Erin Hurley
Erin Hurley
Erin is the User Services and Accessioning Archivist for Archives and Special Collections. Contact Erin with questions about UCSF’s physical archives, digital collections, or with research questions pertaining to archival materials.

The Women Behind the Japanese Woodblock Print Collection

One of our most famous and beloved special collections is the Japanese Woodblock Print collection — a collection of over 400 colorful and informative woodblock prints on health-related themes, such as women’s health and contagious diseases like cholera, measles, and smallpox. According to the website for the collection, they “offer a visual account of Japanese medical knowledge in the late Edo and Meiji periods. The majority of the prints date to the mid-late nineteenth century, when Japan was opening to the West after almost two hundred and fifty years of self-imposed isolation.” The collection has been used, most recently, in a documentary about woodblock prints to be aired on NHK, Japan’s public broadcasting network, and has been a subject of enduring interest to researchers.

Atsumi Minami

I’ve heard colleagues wonder aloud about how UCSF came to own this unique collection, so I did some research. Naturally, an enterprising curator and librarian — Atsumi Minami, MLS — is to thank for the collection’s arrival at UCSF.

atsumi minami
Walters, Tom F., “Atsumi Minami with items from UCSF Library East Asian Collection,” 1968. UCSF History Collection.

While I was not able to find the exact dates of her employment at UCSF Library, I do know that Minami began working at UCSF Library in 1959, and soon took charge of a small collection of 70 titles of materials related to East Asian medicine started in 1963 by John B. de C.M. Saunders (a shortening of his full name, John Bertrand de Cusance Morant Saunders), then Provost and University Librarian. Minami could read Japanese script, so she became responsible for the collection and was soon given free rein to begin collecting additional materials. In order to do this, Minami “traveled to Japan and China and purchased items from various smaller, private collections, acquiring the woodblock prints as well as hundreds of rare Chinese and Japanese medical texts, manuscripts, and painted scrolls.” Her collecting efforts spanned over 30 years, and produced a collection with over 10,000 titles. It would appear that Minami was still working at UCSF when this informative article was written for a 1986 issue of UCSF Magazine. At the time that article was published, the East Asian medicine collection was also the only active collection of its kind in the U.S., making it even more notable.  

Ilza Veith

Ilza veith
“Ilza Veith,” 1968. UCSF History Collection.

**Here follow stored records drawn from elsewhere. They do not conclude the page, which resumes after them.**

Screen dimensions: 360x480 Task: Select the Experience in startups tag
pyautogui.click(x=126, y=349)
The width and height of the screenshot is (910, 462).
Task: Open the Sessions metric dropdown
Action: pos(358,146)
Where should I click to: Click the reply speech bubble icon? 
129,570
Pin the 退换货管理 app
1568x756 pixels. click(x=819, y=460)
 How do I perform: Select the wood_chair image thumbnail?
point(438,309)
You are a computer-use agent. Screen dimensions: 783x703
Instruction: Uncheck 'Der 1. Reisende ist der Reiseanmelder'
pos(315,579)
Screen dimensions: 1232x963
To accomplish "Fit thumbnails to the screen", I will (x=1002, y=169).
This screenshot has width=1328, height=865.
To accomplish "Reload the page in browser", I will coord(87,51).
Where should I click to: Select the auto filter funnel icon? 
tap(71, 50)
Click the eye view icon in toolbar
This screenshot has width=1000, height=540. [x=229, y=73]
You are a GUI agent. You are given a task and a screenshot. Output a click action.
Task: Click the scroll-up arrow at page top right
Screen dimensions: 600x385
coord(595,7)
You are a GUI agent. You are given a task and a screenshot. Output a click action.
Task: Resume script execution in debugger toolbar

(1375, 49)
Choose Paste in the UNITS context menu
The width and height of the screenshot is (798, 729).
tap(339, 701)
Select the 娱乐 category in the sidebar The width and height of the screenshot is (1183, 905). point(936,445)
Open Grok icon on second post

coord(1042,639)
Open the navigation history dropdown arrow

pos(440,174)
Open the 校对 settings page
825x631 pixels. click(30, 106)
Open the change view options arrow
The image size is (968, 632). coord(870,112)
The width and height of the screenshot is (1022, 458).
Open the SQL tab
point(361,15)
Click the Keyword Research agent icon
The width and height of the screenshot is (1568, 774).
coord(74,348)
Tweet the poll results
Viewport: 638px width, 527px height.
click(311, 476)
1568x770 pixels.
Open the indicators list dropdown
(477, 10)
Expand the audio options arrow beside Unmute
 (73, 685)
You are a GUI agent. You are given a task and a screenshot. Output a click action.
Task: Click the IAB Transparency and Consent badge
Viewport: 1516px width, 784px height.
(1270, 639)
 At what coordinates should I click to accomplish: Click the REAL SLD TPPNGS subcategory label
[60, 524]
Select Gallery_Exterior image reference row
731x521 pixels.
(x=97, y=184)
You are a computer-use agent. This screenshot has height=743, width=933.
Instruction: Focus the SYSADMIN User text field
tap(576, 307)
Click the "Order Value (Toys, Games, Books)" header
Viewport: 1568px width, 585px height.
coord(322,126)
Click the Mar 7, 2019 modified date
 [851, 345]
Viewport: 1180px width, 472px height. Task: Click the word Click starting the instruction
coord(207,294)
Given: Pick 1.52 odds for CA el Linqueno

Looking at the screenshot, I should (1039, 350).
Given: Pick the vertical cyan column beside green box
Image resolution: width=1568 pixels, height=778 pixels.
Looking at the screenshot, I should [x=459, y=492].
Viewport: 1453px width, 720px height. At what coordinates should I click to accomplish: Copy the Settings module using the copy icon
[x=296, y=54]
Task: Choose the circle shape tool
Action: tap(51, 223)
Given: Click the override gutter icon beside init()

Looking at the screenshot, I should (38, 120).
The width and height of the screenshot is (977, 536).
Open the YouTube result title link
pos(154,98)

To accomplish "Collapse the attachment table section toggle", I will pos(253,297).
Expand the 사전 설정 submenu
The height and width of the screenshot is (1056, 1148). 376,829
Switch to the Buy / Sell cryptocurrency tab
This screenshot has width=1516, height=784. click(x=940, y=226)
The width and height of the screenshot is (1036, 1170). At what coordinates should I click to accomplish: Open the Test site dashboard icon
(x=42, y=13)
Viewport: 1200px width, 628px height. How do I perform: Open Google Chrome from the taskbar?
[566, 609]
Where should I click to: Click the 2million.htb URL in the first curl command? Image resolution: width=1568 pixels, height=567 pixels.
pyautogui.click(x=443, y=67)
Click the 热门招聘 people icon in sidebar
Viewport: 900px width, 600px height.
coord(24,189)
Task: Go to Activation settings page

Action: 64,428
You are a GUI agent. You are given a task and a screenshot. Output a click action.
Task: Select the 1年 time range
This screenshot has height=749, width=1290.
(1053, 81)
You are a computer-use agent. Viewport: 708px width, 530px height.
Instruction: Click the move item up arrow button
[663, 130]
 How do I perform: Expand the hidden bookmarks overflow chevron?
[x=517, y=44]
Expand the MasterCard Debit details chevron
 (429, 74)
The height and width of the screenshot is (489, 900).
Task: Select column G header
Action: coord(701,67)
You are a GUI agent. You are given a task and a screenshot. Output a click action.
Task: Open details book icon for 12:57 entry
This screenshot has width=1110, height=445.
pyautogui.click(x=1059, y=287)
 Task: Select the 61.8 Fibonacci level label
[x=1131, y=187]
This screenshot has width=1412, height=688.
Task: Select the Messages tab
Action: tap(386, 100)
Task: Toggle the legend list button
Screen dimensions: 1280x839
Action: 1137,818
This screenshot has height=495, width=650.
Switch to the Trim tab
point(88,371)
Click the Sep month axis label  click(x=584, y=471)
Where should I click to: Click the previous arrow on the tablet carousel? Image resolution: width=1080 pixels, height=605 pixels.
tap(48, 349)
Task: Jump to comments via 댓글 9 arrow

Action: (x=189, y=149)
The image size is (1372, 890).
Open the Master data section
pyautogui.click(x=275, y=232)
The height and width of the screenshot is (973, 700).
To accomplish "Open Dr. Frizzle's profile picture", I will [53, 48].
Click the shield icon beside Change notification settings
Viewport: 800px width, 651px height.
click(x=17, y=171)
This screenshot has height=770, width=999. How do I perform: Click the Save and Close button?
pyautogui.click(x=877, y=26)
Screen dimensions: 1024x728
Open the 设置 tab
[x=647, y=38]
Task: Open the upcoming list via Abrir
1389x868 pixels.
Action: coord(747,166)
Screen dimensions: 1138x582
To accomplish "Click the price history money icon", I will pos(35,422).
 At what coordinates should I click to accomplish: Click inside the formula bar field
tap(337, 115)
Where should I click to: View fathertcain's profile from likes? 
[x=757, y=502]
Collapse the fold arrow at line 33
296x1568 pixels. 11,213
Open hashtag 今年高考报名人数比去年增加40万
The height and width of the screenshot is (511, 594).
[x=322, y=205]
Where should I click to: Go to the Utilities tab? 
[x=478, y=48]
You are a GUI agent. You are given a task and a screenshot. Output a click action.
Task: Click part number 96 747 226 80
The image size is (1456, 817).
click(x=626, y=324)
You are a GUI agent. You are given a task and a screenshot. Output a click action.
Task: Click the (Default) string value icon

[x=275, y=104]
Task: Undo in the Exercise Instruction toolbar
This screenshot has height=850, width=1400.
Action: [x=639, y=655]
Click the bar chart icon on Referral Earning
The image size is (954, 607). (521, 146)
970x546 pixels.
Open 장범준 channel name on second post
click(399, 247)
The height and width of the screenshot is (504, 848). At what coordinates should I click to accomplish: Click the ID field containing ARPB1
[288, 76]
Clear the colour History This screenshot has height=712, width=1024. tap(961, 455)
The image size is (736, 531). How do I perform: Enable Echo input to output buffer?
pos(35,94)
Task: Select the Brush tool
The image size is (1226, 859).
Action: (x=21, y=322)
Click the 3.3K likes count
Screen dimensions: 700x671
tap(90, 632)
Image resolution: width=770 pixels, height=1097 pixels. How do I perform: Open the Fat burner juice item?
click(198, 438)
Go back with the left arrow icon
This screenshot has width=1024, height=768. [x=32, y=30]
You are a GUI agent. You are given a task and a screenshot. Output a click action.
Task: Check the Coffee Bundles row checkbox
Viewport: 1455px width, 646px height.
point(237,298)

Another woman who was influential in shaping the East Asian collection was Ilza Veith, a German medical historian and former UCSF professor in both the Department of the History and Philosophy of Health Sciences and the Department of Psychiatry. Veith, who in 1947 was awarded the first ever U.S. Ph.D.in the History of Medicine from Johns Hopkins University, was also awarded later, in 1975, the most advanced medical degree conferred in Japan, the Igaku hakase, from Juntendo University Medical School in Tokyo.  Veith was extremely knowledgeable about both Chinese and Japanese medicine, and, in her time at Hopkins, translated Huang Ti Nei Ching Su Wen, or The Yellow Emperor’s Classic of Internal Medicine – the oldest known document in Chinese medicine. Though the text has somewhat mythical origins that make its author and date a little difficult to determine, it probably dates from around 300 BC. Veith also helped shaped UCSF’s East Asian medicine collection by donating a number of her Japanese medical books. 

I would encourage anyone interested in the collection to browse the prints on our website, and to read more about their history via a finding aid on the Online Archive of California. Archives and Special Collections also houses the Ilza Veith papers. While we don’t yet have an Atsumi Minami collection, we welcome donations and would appreciate any information that the present-day UCSF community has about this amazing woman.